(Records contained in a dataset)

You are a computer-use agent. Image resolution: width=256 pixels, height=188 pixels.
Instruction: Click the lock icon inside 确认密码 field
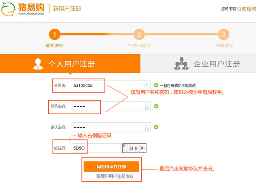146,127
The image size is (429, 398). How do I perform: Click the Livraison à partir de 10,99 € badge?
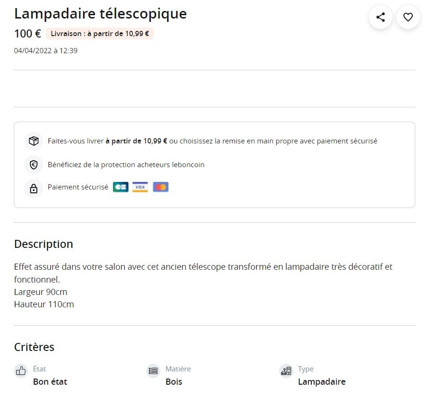click(100, 34)
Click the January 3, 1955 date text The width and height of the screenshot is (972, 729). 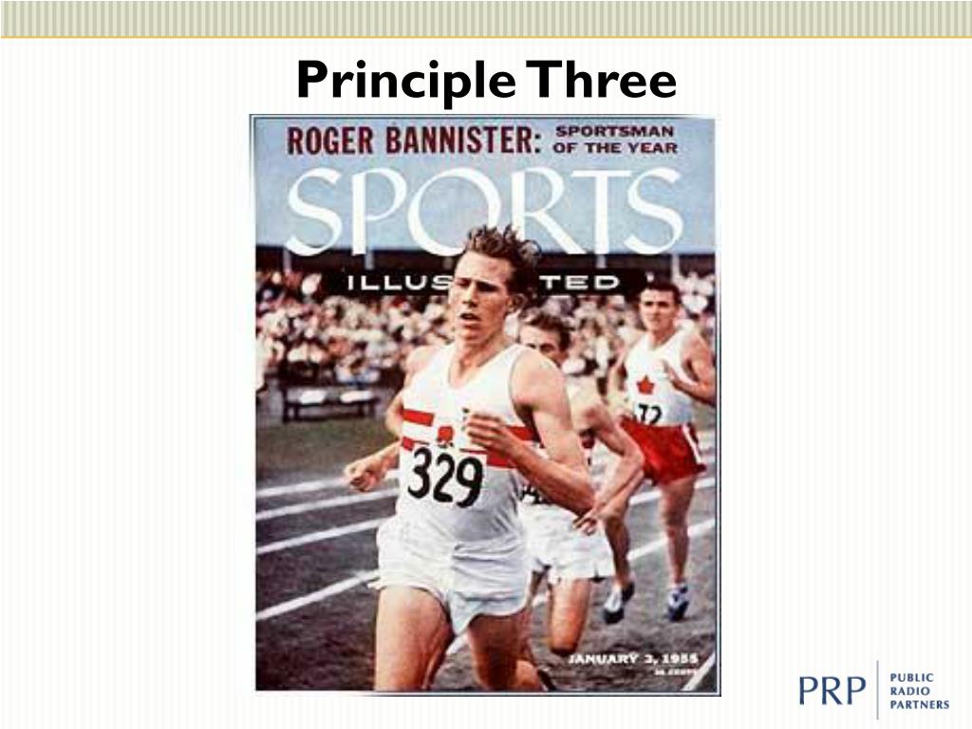(633, 659)
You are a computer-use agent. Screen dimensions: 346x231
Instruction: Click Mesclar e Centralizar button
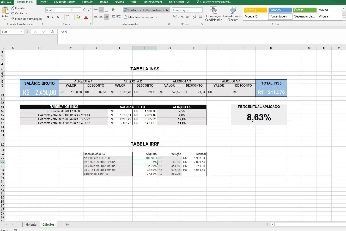click(x=141, y=17)
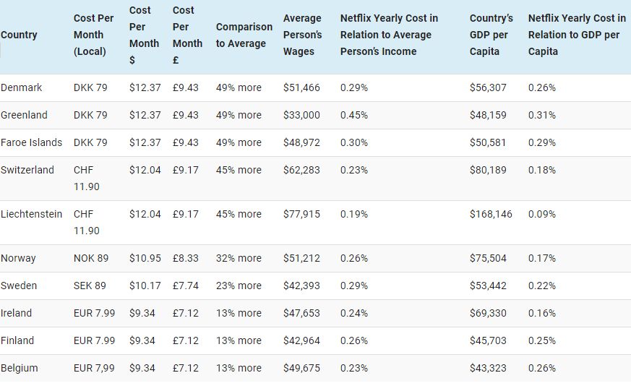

**YOUR INSTRUCTIONS:**
Only exact duplicates of the lines from the one containing "You are a computer-use agent. Screen" through the final line of the entries, both included, are needed, with pictures left out.

**RESPONSE TO THIS EXERCISE:**
You are a computer-use agent. Screen dimensions: 346x231
Instruction: Click Mesclar e Centralizar button
click(x=141, y=17)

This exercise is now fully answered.